- WHAT YOU WILL DO
Your answer must consist solely of the lines from the one containing "Where should I" through the last line of the records below, reproduced exactly, with all pictures omitted.
|---|
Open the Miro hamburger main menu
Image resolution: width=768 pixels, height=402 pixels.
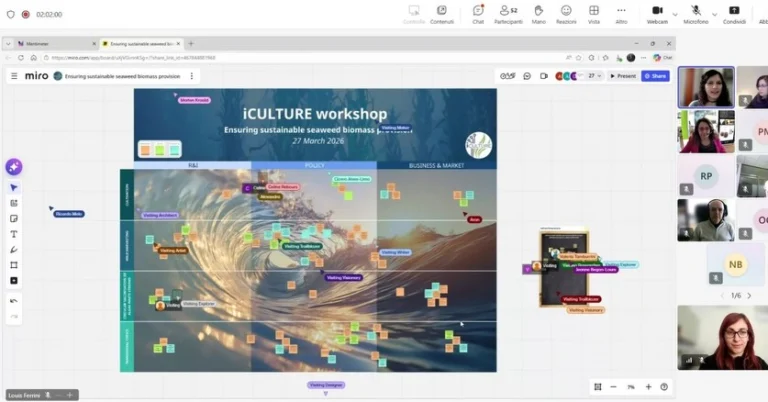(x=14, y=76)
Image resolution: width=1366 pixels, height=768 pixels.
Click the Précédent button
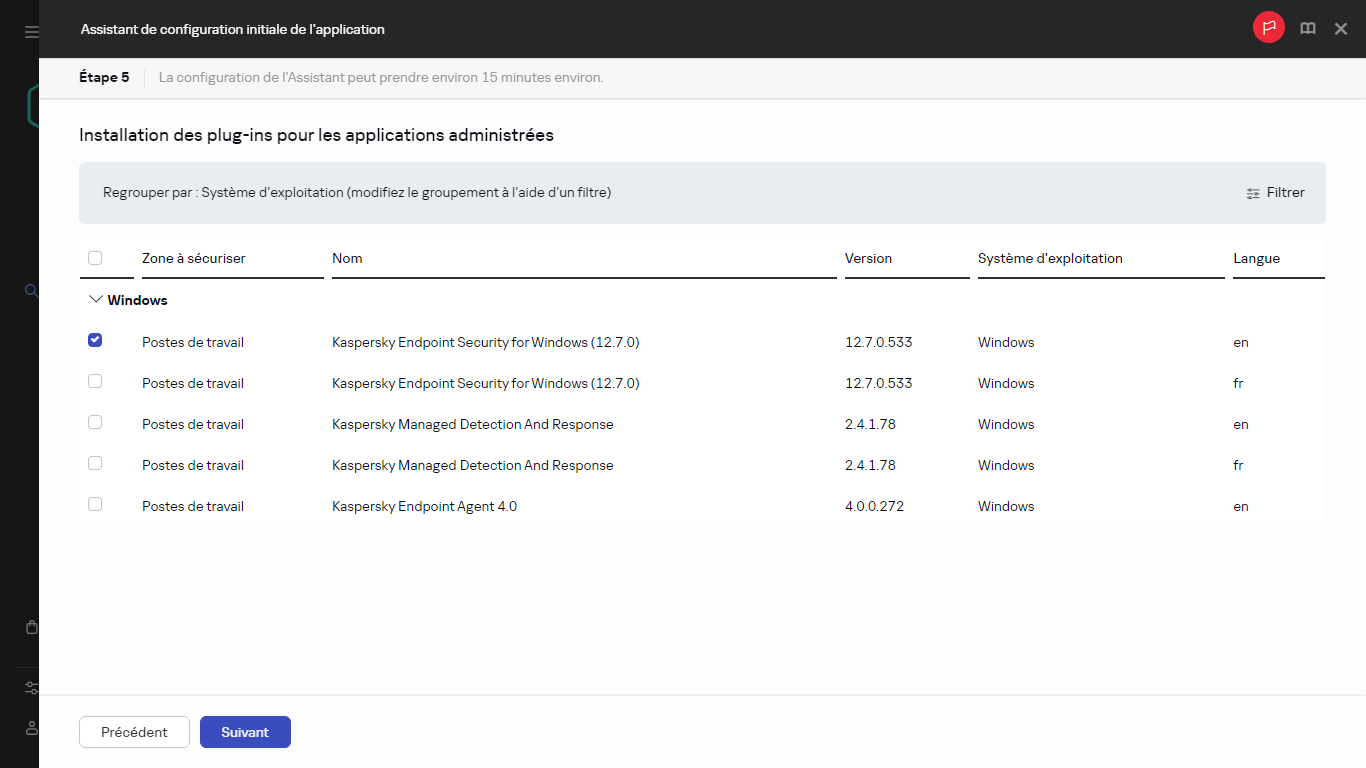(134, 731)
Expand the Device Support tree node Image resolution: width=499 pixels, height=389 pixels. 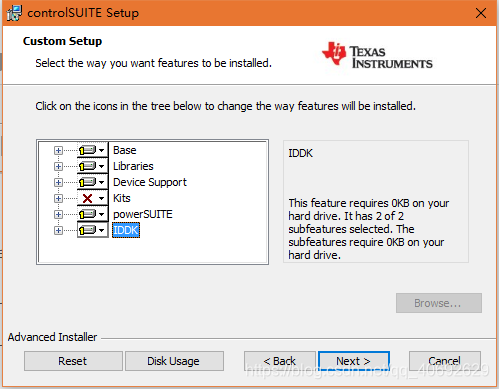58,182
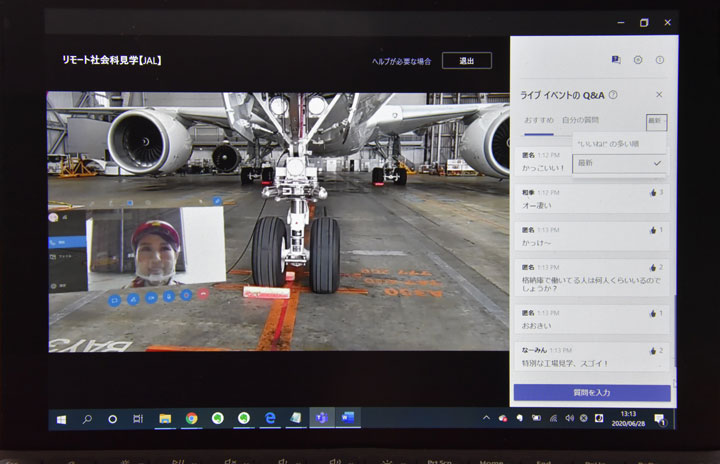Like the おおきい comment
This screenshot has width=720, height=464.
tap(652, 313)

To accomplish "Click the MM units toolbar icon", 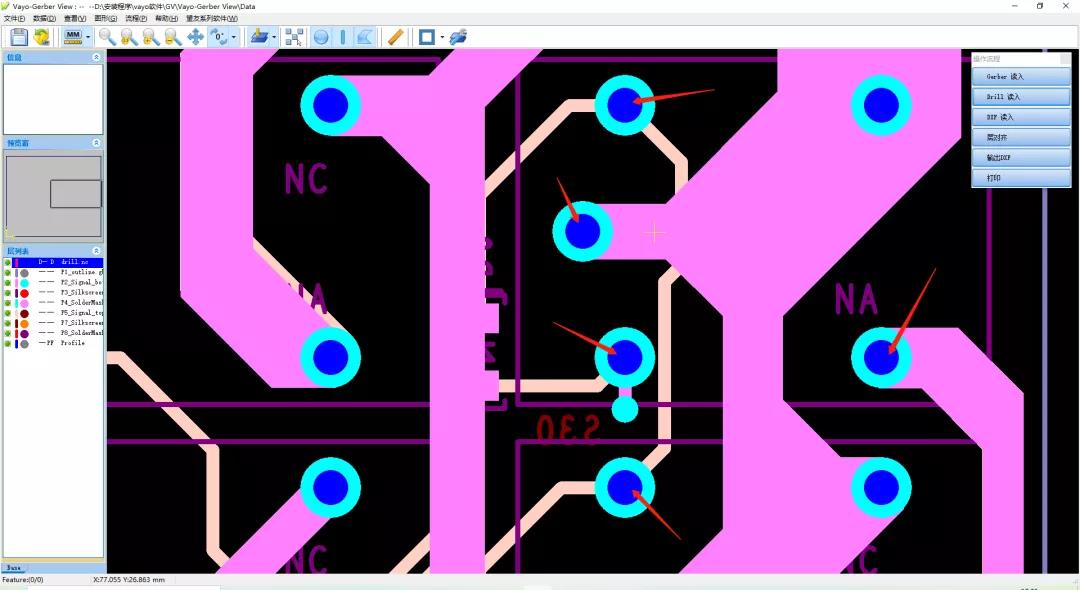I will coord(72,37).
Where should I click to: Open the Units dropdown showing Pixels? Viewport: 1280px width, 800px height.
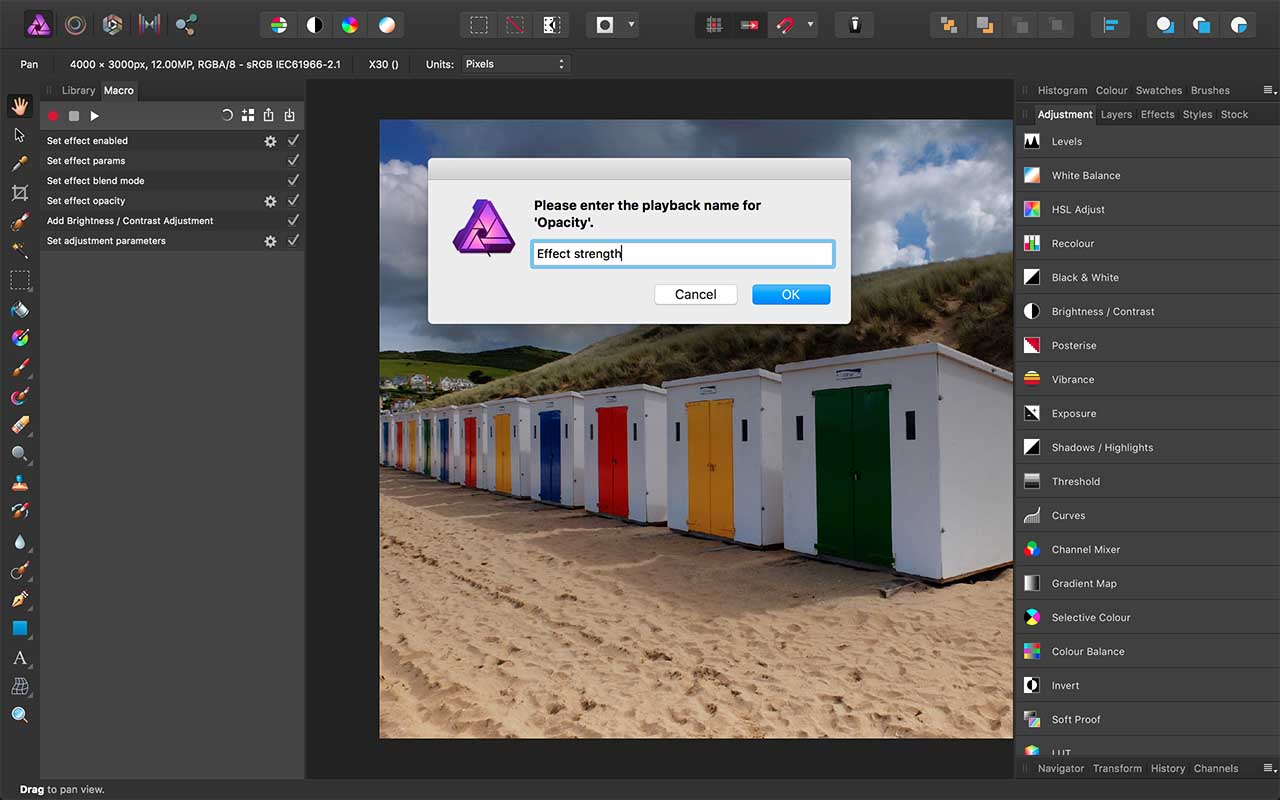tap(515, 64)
|---|
- RESPONSE TO THE TASK
Where should I click to: Open the Units dropdown showing Pixels? Viewport: 1280px width, 800px height.
tap(515, 64)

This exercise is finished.